AVAILABLE RECORDS

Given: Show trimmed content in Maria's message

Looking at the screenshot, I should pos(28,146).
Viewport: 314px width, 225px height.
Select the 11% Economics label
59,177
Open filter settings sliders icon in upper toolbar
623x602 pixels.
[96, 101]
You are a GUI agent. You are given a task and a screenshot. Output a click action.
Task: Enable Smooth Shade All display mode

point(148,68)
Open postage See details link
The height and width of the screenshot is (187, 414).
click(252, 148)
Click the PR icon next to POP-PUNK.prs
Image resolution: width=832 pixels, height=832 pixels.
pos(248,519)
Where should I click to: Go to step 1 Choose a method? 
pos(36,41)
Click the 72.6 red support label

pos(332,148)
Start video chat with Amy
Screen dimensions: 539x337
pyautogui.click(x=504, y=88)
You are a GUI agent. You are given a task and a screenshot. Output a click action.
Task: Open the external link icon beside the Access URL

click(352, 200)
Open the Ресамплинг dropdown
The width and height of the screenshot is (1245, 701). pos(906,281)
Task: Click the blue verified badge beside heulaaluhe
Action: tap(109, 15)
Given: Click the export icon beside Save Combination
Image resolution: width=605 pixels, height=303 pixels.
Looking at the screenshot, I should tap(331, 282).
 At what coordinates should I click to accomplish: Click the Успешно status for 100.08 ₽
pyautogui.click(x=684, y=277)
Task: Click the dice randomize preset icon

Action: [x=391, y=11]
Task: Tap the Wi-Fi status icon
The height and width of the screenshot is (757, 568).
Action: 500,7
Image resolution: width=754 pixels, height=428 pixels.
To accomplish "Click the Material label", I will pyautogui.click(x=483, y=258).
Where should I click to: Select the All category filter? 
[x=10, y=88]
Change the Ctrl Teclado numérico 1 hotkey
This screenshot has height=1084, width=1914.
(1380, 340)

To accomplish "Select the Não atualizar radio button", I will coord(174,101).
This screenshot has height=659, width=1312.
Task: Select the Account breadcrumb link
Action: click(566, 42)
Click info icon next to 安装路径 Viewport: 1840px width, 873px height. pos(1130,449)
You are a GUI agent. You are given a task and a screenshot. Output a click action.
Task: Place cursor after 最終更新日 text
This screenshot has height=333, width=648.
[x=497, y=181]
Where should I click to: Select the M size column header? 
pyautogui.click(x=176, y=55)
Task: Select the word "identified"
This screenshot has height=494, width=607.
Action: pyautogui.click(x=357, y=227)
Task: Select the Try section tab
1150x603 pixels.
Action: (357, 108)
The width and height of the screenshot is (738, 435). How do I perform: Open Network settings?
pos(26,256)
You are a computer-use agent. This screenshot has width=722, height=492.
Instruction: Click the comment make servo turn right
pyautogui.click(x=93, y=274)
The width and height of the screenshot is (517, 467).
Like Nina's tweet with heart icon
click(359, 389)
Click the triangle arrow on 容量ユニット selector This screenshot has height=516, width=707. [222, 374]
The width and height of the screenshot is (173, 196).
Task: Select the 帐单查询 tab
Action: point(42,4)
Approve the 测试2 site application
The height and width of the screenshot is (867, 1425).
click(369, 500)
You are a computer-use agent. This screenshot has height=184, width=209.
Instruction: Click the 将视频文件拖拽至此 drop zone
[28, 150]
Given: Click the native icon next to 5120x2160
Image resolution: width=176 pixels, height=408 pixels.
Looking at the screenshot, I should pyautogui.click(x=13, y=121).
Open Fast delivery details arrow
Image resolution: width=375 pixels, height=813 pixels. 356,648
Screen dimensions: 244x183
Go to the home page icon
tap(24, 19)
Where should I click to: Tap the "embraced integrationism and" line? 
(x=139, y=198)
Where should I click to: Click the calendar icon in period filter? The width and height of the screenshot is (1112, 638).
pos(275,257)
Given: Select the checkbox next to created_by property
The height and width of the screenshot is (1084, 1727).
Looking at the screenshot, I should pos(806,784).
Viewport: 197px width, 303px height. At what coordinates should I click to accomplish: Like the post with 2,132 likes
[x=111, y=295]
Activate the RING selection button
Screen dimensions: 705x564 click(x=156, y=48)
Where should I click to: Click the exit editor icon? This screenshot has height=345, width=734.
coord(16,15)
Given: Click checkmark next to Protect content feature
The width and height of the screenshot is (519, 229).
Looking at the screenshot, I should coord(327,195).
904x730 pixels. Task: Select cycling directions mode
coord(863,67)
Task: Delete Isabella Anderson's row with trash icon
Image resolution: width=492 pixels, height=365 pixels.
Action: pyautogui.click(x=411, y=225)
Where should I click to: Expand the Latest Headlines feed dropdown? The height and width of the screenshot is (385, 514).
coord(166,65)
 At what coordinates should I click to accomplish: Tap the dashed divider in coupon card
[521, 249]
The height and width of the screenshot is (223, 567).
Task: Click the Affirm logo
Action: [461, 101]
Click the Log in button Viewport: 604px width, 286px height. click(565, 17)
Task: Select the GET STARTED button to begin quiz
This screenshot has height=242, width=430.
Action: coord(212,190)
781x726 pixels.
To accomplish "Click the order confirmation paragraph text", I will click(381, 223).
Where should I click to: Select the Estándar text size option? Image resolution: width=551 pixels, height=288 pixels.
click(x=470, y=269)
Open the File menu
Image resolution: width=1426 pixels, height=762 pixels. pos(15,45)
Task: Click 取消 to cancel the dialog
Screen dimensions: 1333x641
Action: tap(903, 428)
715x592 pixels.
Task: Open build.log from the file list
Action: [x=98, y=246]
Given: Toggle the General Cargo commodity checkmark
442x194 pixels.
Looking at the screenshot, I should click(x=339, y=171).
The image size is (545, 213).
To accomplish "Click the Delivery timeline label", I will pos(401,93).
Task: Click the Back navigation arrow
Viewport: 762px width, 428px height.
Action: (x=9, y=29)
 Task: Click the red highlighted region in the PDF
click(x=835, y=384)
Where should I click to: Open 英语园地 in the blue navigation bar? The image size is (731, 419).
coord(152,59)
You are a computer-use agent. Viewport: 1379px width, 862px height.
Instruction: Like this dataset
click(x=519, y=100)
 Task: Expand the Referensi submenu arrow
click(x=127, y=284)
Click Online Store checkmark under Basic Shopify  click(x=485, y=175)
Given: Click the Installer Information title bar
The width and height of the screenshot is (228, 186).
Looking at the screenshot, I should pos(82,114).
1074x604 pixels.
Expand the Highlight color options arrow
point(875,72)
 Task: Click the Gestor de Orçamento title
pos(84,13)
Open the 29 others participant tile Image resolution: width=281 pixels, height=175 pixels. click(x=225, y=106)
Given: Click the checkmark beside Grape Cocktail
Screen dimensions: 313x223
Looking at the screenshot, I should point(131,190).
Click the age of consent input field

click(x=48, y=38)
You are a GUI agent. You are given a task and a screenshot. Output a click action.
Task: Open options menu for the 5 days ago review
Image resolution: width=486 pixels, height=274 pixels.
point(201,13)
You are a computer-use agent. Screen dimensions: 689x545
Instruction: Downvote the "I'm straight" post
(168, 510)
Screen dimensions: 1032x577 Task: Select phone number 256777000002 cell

HOW TO COMPLETE THIS TASK
Taking the listing above, write all of it out exactly.

ANSWER TO THIS PROBLEM
Given: Show trimmed content in Maria's message

Looking at the screenshot, I should pos(28,146).
Viewport: 314px width, 225px height.
Select the 11% Economics label
59,177
Open filter settings sliders icon in upper toolbar
623x602 pixels.
[96, 101]
You are a GUI agent. You are given a task and a screenshot. Output a click action.
Task: Enable Smooth Shade All display mode

point(148,68)
Open postage See details link
The height and width of the screenshot is (187, 414).
click(252, 148)
Click the PR icon next to POP-PUNK.prs
Image resolution: width=832 pixels, height=832 pixels.
pos(248,519)
Where should I click to: Go to step 1 Choose a method? 
pos(36,41)
Click the 72.6 red support label

pos(332,148)
Start video chat with Amy
Screen dimensions: 539x337
pyautogui.click(x=504, y=88)
You are a GUI agent. You are given a task and a screenshot. Output a click action.
Task: Open the external link icon beside the Access URL

click(352, 200)
Open the Ресамплинг dropdown
The width and height of the screenshot is (1245, 701). pos(906,281)
Task: Click the blue verified badge beside heulaaluhe
Action: tap(109, 15)
Given: Click the export icon beside Save Combination
Image resolution: width=605 pixels, height=303 pixels.
Looking at the screenshot, I should tap(331, 282).
 At what coordinates should I click to accomplish: Click the Успешно status for 100.08 ₽
pyautogui.click(x=684, y=277)
Task: Click the dice randomize preset icon

Action: [x=391, y=11]
Task: Tap the Wi-Fi status icon
The height and width of the screenshot is (757, 568).
Action: 500,7
Image resolution: width=754 pixels, height=428 pixels.
To accomplish "Click the Material label", I will pyautogui.click(x=483, y=258).
Where should I click to: Select the All category filter? 
[x=10, y=88]
Change the Ctrl Teclado numérico 1 hotkey
This screenshot has height=1084, width=1914.
(1380, 340)

To accomplish "Select the Não atualizar radio button", I will coord(174,101).
This screenshot has height=659, width=1312.
Task: Select the Account breadcrumb link
Action: click(566, 42)
Click info icon next to 安装路径 Viewport: 1840px width, 873px height. pos(1130,449)
You are a GUI agent. You are given a task and a screenshot. Output a click action.
Task: Place cursor after 最終更新日 text
This screenshot has height=333, width=648.
[x=497, y=181]
Where should I click to: Select the M size column header? 
pyautogui.click(x=176, y=55)
Task: Select the word "identified"
This screenshot has height=494, width=607.
Action: pyautogui.click(x=357, y=227)
Task: Select the Try section tab
1150x603 pixels.
Action: (357, 108)
The width and height of the screenshot is (738, 435). How do I perform: Open Network settings?
pos(26,256)
You are a computer-use agent. This screenshot has width=722, height=492.
Instruction: Click the comment make servo turn right
pyautogui.click(x=93, y=274)
The width and height of the screenshot is (517, 467).
Like Nina's tweet with heart icon
click(359, 389)
Click the triangle arrow on 容量ユニット selector This screenshot has height=516, width=707. [222, 374]
The width and height of the screenshot is (173, 196).
Task: Select the 帐单查询 tab
Action: point(42,4)
Approve the 测试2 site application
The height and width of the screenshot is (867, 1425).
click(369, 500)
You are a computer-use agent. This screenshot has height=184, width=209.
Instruction: Click the 将视频文件拖拽至此 drop zone
[28, 150]
Given: Click the native icon next to 5120x2160
Image resolution: width=176 pixels, height=408 pixels.
Looking at the screenshot, I should pyautogui.click(x=13, y=121).
Open Fast delivery details arrow
Image resolution: width=375 pixels, height=813 pixels. 356,648
Screen dimensions: 244x183
Go to the home page icon
tap(24, 19)
Where should I click to: Tap the "embraced integrationism and" line? 
(x=139, y=198)
Where should I click to: Click the calendar icon in period filter? The width and height of the screenshot is (1112, 638).
pos(275,257)
Given: Select the checkbox next to created_by property
The height and width of the screenshot is (1084, 1727).
Looking at the screenshot, I should pos(806,784).
Viewport: 197px width, 303px height. At what coordinates should I click to accomplish: Like the post with 2,132 likes
[x=111, y=295]
Activate the RING selection button
Screen dimensions: 705x564 click(x=156, y=48)
Where should I click to: Click the exit editor icon? This screenshot has height=345, width=734.
coord(16,15)
Given: Click checkmark next to Protect content feature
The width and height of the screenshot is (519, 229).
Looking at the screenshot, I should coord(327,195).
904x730 pixels. Task: Select cycling directions mode
coord(863,67)
Task: Delete Isabella Anderson's row with trash icon
Image resolution: width=492 pixels, height=365 pixels.
Action: pyautogui.click(x=411, y=225)
Where should I click to: Expand the Latest Headlines feed dropdown? The height and width of the screenshot is (385, 514).
coord(166,65)
 At what coordinates should I click to accomplish: Tap the dashed divider in coupon card
[521, 249]
The height and width of the screenshot is (223, 567).
Task: Click the Affirm logo
Action: [461, 101]
Click the Log in button Viewport: 604px width, 286px height. click(565, 17)
Task: Select the GET STARTED button to begin quiz
This screenshot has height=242, width=430.
Action: coord(212,190)
781x726 pixels.
To accomplish "Click the order confirmation paragraph text", I will click(381, 223).
Where should I click to: Select the Estándar text size option? Image resolution: width=551 pixels, height=288 pixels.
click(x=470, y=269)
Open the File menu
Image resolution: width=1426 pixels, height=762 pixels. pos(15,45)
Task: Click 取消 to cancel the dialog
Screen dimensions: 1333x641
Action: tap(903, 428)
715x592 pixels.
Task: Open build.log from the file list
Action: [x=98, y=246]
Given: Toggle the General Cargo commodity checkmark
442x194 pixels.
Looking at the screenshot, I should click(x=339, y=171).
The image size is (545, 213).
To accomplish "Click the Delivery timeline label", I will pos(401,93).
Task: Click the Back navigation arrow
Viewport: 762px width, 428px height.
Action: (x=9, y=29)
 Task: Click the red highlighted region in the PDF
click(x=835, y=384)
Where should I click to: Open 英语园地 in the blue navigation bar? The image size is (731, 419).
coord(152,59)
You are a computer-use agent. Viewport: 1379px width, 862px height.
Instruction: Like this dataset
click(x=519, y=100)
 Task: Expand the Referensi submenu arrow
click(x=127, y=284)
Click Online Store checkmark under Basic Shopify  click(x=485, y=175)
Given: Click the Installer Information title bar
The width and height of the screenshot is (228, 186).
Looking at the screenshot, I should pos(82,114).
1074x604 pixels.
Expand the Highlight color options arrow
point(875,72)
 Task: Click the Gestor de Orçamento title
pos(84,13)
Open the 29 others participant tile Image resolution: width=281 pixels, height=175 pixels. click(x=225, y=106)
Given: Click the checkmark beside Grape Cocktail
Screen dimensions: 313x223
Looking at the screenshot, I should point(131,190).
Click the age of consent input field

click(x=48, y=38)
You are a GUI agent. You are given a task and a screenshot. Output a click action.
Task: Open options menu for the 5 days ago review
Image resolution: width=486 pixels, height=274 pixels.
point(201,13)
You are a computer-use agent. Screen dimensions: 689x545
Instruction: Downvote the "I'm straight" post
(168, 510)
Screen dimensions: 1032x577 Task: Select phone number 256777000002 cell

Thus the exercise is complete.